Panagiota Vasileiadou ha 82 anni e vive in Idomeni, un villaggio con appena 150 abitanti, che è diventato noto perché teatro di una delle più grandi tragedie umanitarie degli ultimi decenni. Dal 9 marzo 2016 quando la rotta balcanica è stata chiusa definitivamente sono rimasti «intrappolati» a Idomeni tra i 10mila e 15mila profughi. La famiglia Baraa formata da rifugiati iracheni è una delle tante che è stata accolta dalla signora Vasileiadou. «Questa vecchia donna ha reso la nostra vita più facile. Io la ringrazio tanto - spiega il padre della famiglia irachena - La sua generosità rappresenta il popolo greco». Ma i Baraa non sono gli unici: in questi ultimi mesi Panagiota ha accolto centinaia di profughi e ha donato loro cibo, vestiti e quel poco che può comprare con una pensione che è l'equivalente di circa 450 dollari al mese. «A volte ho fatto torte di formaggio, uova, panini. Sapevo che sarebbero passate cinque, dieci, quindici persone e gliel'ho date».

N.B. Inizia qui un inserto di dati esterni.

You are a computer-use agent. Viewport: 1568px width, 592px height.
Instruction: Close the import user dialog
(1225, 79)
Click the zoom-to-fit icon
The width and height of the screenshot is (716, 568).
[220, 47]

Panagiota sa molto bene cosa vuol dire rimanere senza niente: lei è figlia di profughi e ha perso tutto durante la seconda guerra mondiale. «Avevo sette anni quando la nostra casa è stata bruciata. Non avevamo più né un cucchiaio, né una forchetta, né pane né vestiti. L'unica cosa che c'era rimasta era la camicia da notte che indossavamo quella notte quando la casa è stata bruciata».
Sebbene non ci siano lingue in comune tra Panagiota e i profughi che incontra e ospita a casa sua, poiché lei parla solo il greco, la comunicazione funziona ugualmente. I gesti e gli abbracci fanno molto più delle parole: sono il cuore del linguaggio universale della solidarietà, che non conosce confini.